**Your task:** Format the material as a JSON list of strings, one string per line and no entries for blank lines. Start at the first line of the material and stop after the line containing "tap(37, 29)".

Entries from a dataset:

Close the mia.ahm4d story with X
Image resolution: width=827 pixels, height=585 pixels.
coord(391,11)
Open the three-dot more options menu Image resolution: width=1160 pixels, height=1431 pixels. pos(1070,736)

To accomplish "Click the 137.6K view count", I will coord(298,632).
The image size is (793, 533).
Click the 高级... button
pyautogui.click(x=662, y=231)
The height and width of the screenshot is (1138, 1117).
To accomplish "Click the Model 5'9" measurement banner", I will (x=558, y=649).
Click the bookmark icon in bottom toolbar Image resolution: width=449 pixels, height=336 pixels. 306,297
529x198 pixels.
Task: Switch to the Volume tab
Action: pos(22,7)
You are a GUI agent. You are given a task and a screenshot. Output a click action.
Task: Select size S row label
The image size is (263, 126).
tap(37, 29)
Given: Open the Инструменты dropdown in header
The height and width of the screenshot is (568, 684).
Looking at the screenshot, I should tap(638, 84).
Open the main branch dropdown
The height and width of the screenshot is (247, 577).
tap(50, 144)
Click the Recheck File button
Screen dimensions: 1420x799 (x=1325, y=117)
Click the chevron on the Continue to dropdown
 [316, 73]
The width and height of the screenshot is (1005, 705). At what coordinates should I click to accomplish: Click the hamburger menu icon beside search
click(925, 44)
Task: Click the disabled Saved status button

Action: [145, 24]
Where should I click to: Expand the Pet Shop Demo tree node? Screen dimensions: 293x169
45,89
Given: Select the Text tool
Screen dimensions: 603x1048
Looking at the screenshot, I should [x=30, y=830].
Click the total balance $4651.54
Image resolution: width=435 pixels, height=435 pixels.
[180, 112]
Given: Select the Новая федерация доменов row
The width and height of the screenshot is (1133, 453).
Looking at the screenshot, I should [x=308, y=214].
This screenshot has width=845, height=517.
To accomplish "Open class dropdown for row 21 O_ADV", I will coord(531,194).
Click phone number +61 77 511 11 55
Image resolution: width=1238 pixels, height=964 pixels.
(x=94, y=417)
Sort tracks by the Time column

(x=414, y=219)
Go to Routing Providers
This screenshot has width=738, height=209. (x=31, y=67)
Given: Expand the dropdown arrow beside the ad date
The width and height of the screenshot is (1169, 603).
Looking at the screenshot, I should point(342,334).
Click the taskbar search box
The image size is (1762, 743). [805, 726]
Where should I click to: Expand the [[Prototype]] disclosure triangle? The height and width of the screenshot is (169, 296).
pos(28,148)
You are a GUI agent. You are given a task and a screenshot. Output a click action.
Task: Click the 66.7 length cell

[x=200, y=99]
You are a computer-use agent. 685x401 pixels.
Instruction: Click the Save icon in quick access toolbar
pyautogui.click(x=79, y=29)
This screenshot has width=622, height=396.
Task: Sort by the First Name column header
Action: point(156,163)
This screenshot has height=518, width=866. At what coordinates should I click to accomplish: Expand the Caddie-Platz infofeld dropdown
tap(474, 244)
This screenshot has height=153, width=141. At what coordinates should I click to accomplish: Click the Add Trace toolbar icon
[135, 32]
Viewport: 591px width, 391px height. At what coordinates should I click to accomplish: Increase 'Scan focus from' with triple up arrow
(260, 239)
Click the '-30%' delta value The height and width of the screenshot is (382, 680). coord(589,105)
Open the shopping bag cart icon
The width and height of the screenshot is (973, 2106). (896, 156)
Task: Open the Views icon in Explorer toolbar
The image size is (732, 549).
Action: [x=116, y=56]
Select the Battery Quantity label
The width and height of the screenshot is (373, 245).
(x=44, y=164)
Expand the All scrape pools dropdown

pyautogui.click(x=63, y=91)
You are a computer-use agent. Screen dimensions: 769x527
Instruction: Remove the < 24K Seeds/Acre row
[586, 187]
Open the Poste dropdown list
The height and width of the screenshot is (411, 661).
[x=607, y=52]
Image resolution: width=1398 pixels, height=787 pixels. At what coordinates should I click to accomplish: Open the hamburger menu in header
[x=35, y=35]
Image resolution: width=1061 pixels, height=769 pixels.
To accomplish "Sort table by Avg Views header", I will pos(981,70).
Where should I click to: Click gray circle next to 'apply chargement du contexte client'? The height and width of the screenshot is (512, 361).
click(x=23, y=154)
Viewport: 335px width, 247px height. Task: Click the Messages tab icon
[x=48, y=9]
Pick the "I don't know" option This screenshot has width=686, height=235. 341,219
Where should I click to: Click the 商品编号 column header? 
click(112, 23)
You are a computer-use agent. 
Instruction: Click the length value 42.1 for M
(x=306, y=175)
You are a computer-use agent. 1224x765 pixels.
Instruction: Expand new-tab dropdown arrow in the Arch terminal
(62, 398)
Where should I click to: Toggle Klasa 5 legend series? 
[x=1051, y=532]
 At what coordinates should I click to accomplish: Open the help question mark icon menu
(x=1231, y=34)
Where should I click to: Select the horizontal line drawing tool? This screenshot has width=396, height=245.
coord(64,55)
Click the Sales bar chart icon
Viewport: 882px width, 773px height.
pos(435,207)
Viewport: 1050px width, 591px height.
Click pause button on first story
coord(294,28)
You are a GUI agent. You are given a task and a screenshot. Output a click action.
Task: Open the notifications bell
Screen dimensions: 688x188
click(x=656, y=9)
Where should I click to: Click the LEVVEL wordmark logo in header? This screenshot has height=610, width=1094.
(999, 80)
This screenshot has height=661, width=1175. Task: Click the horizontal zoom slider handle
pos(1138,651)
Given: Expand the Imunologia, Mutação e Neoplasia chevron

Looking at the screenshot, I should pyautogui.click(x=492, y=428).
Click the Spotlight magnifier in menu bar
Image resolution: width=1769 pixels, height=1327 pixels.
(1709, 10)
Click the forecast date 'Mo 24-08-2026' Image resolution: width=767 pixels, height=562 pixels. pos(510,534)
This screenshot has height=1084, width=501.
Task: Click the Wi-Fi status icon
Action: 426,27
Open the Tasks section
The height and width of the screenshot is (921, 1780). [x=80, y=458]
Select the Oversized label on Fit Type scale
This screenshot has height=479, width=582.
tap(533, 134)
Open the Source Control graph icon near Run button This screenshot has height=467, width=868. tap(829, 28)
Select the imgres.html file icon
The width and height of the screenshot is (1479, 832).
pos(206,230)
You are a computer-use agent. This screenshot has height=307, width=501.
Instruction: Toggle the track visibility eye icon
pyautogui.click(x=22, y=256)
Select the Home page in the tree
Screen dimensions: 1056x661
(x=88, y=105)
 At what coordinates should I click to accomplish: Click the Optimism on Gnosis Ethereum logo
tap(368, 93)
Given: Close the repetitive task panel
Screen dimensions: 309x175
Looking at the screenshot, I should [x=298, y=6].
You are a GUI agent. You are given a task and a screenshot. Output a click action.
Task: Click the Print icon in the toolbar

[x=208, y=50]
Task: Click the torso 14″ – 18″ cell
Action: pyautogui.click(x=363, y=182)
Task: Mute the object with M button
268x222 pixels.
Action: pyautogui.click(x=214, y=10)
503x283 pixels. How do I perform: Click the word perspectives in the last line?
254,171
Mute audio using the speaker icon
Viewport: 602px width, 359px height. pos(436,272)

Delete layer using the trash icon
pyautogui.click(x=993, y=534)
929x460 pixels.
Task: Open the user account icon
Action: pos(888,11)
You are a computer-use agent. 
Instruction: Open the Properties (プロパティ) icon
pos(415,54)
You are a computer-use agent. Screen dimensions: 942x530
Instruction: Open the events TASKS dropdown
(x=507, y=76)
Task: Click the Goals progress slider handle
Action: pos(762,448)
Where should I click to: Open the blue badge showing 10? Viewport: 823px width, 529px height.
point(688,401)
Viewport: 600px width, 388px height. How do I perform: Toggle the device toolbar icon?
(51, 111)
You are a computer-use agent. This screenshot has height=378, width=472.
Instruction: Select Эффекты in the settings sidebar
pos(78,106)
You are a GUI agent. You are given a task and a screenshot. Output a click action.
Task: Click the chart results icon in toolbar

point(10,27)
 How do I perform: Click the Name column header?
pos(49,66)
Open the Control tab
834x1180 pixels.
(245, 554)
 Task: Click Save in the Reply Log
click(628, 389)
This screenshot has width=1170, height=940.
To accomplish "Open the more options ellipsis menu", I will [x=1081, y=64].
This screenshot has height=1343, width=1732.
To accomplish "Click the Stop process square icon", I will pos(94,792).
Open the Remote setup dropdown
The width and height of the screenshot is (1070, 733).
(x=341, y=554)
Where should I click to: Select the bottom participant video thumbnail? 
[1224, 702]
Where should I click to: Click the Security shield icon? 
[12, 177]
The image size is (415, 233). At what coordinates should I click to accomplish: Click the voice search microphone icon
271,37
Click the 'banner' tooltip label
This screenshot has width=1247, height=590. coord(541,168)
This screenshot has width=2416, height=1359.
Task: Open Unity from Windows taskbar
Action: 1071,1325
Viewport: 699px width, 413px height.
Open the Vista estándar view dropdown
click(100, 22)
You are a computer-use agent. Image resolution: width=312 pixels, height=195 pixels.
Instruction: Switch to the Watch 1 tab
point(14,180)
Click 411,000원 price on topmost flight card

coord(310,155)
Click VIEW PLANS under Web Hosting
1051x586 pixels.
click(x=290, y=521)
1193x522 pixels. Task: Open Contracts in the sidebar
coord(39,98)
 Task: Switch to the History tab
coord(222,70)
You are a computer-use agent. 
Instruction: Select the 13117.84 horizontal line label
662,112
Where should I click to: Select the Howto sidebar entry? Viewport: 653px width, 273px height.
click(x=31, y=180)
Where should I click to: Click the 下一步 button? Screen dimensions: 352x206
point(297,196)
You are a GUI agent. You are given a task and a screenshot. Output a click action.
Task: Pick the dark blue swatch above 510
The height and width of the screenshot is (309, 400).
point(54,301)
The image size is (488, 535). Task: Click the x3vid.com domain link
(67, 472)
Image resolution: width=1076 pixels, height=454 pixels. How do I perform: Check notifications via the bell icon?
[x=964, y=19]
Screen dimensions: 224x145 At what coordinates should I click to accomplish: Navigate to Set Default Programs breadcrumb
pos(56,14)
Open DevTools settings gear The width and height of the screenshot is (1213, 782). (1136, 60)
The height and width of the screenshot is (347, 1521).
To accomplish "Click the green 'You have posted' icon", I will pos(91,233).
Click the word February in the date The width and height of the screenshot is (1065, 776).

**Result:**
[
  "Close the mia.ahm4d story with X",
  "Image resolution: width=827 pixels, height=585 pixels.",
  "coord(391,11)",
  "Open the three-dot more options menu Image resolution: width=1160 pixels, height=1431 pixels. pos(1070,736)",
  "To accomplish \"Click the 137.6K view count\", I will coord(298,632).",
  "The image size is (793, 533).",
  "Click the 高级... button",
  "pyautogui.click(x=662, y=231)",
  "The height and width of the screenshot is (1138, 1117).",
  "To accomplish \"Click the Model 5'9\" measurement banner\", I will (x=558, y=649).",
  "Click the bookmark icon in bottom toolbar Image resolution: width=449 pixels, height=336 pixels. 306,297",
  "529x198 pixels.",
  "Task: Switch to the Volume tab",
  "Action: pos(22,7)",
  "You are a GUI agent. You are given a task and a screenshot. Output a click action.",
  "Task: Select size S row label",
  "The image size is (263, 126).",
  "tap(37, 29)"
]